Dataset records
########################################
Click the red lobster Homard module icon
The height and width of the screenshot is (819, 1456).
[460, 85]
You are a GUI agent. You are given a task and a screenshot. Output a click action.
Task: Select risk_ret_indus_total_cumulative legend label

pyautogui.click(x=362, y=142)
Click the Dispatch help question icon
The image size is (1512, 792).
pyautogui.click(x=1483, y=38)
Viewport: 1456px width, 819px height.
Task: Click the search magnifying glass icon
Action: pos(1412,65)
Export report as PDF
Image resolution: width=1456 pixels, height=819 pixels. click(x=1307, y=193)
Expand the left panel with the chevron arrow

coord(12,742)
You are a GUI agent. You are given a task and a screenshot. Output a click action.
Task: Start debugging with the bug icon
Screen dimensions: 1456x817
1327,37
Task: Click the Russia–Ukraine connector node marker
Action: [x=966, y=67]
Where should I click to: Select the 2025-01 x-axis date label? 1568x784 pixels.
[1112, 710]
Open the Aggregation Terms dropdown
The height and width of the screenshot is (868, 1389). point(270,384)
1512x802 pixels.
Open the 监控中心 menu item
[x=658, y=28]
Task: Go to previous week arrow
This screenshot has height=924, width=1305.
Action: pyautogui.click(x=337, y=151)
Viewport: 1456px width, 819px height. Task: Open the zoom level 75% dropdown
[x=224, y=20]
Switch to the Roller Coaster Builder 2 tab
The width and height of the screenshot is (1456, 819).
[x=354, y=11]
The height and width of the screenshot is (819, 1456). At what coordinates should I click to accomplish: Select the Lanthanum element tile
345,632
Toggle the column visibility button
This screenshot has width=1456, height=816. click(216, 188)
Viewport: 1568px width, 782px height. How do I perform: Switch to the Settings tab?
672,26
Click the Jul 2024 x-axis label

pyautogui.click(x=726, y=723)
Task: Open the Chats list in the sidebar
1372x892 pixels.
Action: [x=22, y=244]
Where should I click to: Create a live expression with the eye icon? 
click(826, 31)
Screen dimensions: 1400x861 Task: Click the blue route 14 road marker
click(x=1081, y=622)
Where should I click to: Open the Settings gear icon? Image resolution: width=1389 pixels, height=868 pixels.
########################################
The entries above are to be retyped exactly.

- Problem solution -
Click the red lobster Homard module icon
The height and width of the screenshot is (819, 1456).
[460, 85]
You are a GUI agent. You are given a task and a screenshot. Output a click action.
Task: Select risk_ret_indus_total_cumulative legend label

pyautogui.click(x=362, y=142)
Click the Dispatch help question icon
The image size is (1512, 792).
pyautogui.click(x=1483, y=38)
Viewport: 1456px width, 819px height.
Task: Click the search magnifying glass icon
Action: pos(1412,65)
Export report as PDF
Image resolution: width=1456 pixels, height=819 pixels. click(x=1307, y=193)
Expand the left panel with the chevron arrow

coord(12,742)
You are a GUI agent. You are given a task and a screenshot. Output a click action.
Task: Start debugging with the bug icon
Screen dimensions: 1456x817
1327,37
Task: Click the Russia–Ukraine connector node marker
Action: [x=966, y=67]
Where should I click to: Select the 2025-01 x-axis date label? 1568x784 pixels.
[1112, 710]
Open the Aggregation Terms dropdown
The height and width of the screenshot is (868, 1389). point(270,384)
1512x802 pixels.
Open the 监控中心 menu item
[x=658, y=28]
Task: Go to previous week arrow
This screenshot has height=924, width=1305.
Action: pyautogui.click(x=337, y=151)
Viewport: 1456px width, 819px height. Task: Open the zoom level 75% dropdown
[x=224, y=20]
Switch to the Roller Coaster Builder 2 tab
The width and height of the screenshot is (1456, 819).
[x=354, y=11]
The height and width of the screenshot is (819, 1456). At what coordinates should I click to accomplish: Select the Lanthanum element tile
345,632
Toggle the column visibility button
This screenshot has width=1456, height=816. click(216, 188)
Viewport: 1568px width, 782px height. How do I perform: Switch to the Settings tab?
672,26
Click the Jul 2024 x-axis label

pyautogui.click(x=726, y=723)
Task: Open the Chats list in the sidebar
1372x892 pixels.
Action: [x=22, y=244]
Where should I click to: Create a live expression with the eye icon? 
click(826, 31)
Screen dimensions: 1400x861 Task: Click the blue route 14 road marker
click(x=1081, y=622)
Where should I click to: Open the Settings gear icon? Image resolution: width=1389 pixels, height=868 pixels.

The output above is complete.